When you take your 1200 kg car out for a spin, you go around a corner of radius 58.1 m with a speed of 15.8 m/s. The coefficient of static friction between the car and the road is 0.69. Assuming your car doesn't skid, what is the force exerted on it by static friction?
Please help. Neither I nor my study group can figure this one out.
2007-10-12 06:29:44 · 3 answers · asked by Anonymous in Science & Mathematics ➔ Physics
Well you know that F=ma
You know the mass of the car.
Going around a turn at a constant speed means that your acceleration is centripetal acceleration.... v^2 / r
So the force exerted on the car by the road... or the force between the road and the tires will be equal to mv^2 / r
To find out of the car skids or not you have to find the maximum value of friction which must be larger than the centripetal force. The maximum value of friction will just be .69 times the mass of the car because gravity and normal force are the only forces acting in the y direction.
2007-10-12 06:37:29 · answer #1 · answered by Matt C 3 · 0⤊ 0⤋
First, ID the physics of the problem. In this case, we are looking at a force issue; we can tell that from the words "static friction" where friction force f = kN = k mg cos(theta); and k = .69, m = 1200 kg, g = 9.81 m/sec^2 on Earth's surface, and theta is presumed zero degrees incline of the road (that is we presume the road is flat in the curve).
Then, because this is a force physics problem, we line up what we know about forces in this context. Newton's stuff is germane when talking about motion and forces. And prominent among his so-called laws is F = Ma.
Because the car is not skidding, we know from the laws of physics that acceleration of the car in the direction of the radius of turn R = 58.1 m is a = 0. Why? Because there is no net force acting in that direction since the radial velocity V(along R) = 0 mps, a constant. And when a velocity is constant, there is no acceleration because dV/dt = 0 = a.
OK, then, when a car is not skidding, F = ma = 0 = (C - f); where centrifugal force C = mv^2/R and v = 15.8 mps the trangential velocity of the car around R. As there is no net force, C and f are equal but opposite forces and cancel each other out. Thus we have C = mv^2/R = kmg = f.
And there you have it...the static friction f = mv^2/R and m, v, and R are given. You can do the math.
But let's review the physics. First, this is a force problem. Second, when a velocity like the radial velocity is zero, that's a constant velocity. Third, when velocity is constant, there is no acceleration; so net forces in the direction of the velocity (e.g., along R) is zero from F = ma.
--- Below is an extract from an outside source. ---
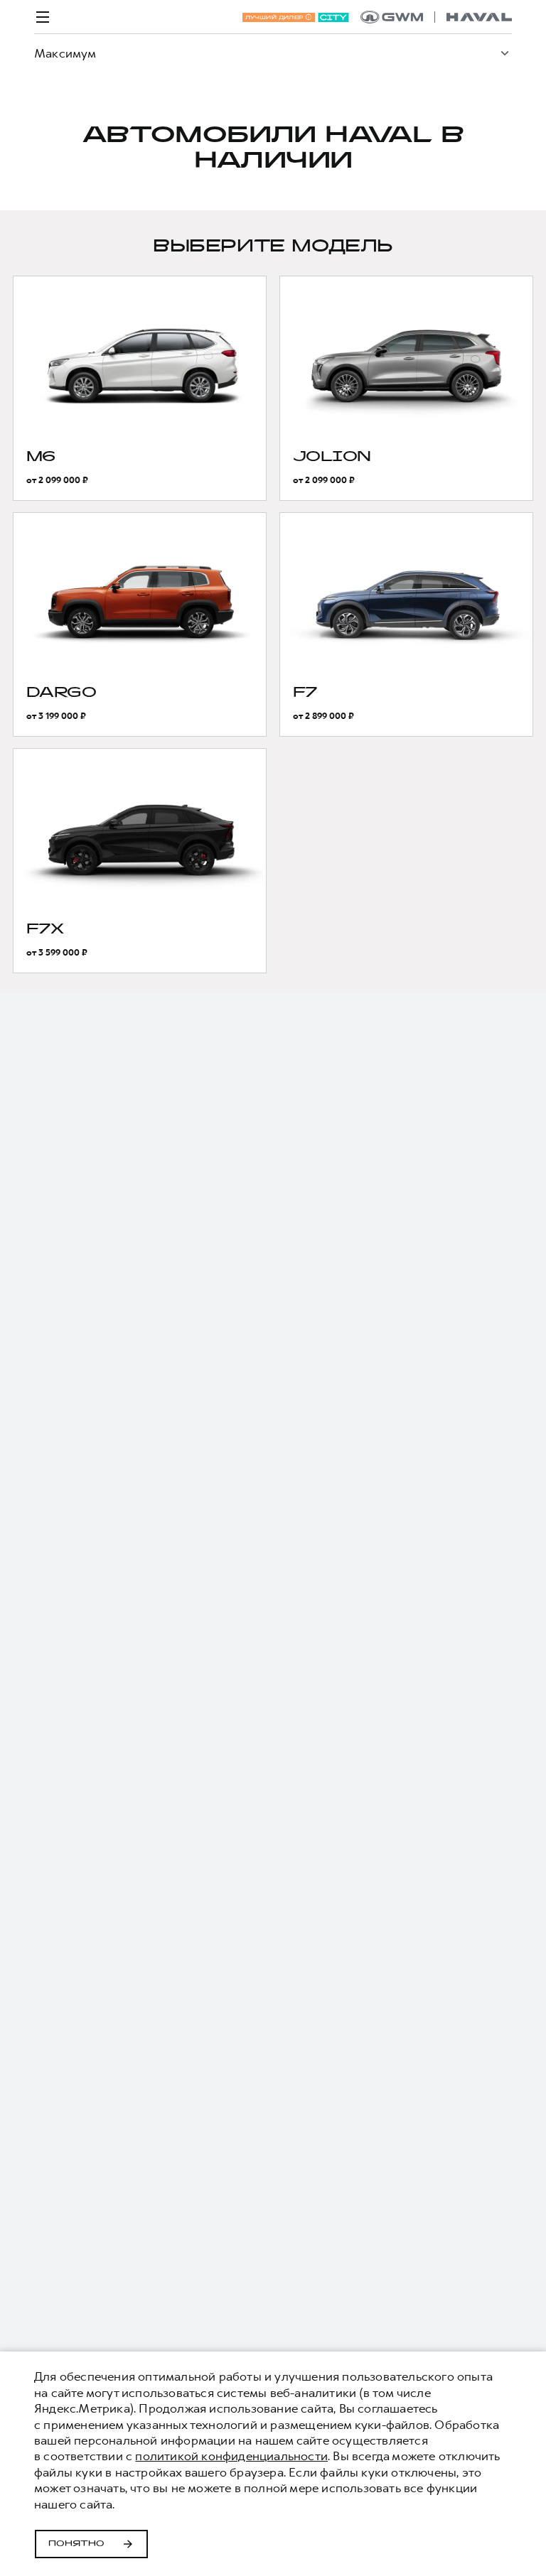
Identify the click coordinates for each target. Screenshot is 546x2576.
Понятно (76, 2544)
Finally, when F = 0, all the forces acting on the mass m cancel out to give that zero net value.
2007-10-12 07:29:02 · answer #2 · answered by oldprof 7 · 0⤊ 0⤋
To go round a curve there must be a centripetal force of value
mv^2/r where m is the mass v is the velocity and r is the radius of the curve.
The frictional force which acts toward the center of the curve is the centripetal force.
The maximum frictional force is μ mg.
But if the speed is less then the frictional force will be less and will be equal to mv^2 /r.
The maximum frictional force = 0.69 x 1200 x 9.8 = 8114.4 N.
Let us calculate the actual frictional force by
mv^2 /r = 1200 x 15.8 ^2 / 58.1 = 5156N.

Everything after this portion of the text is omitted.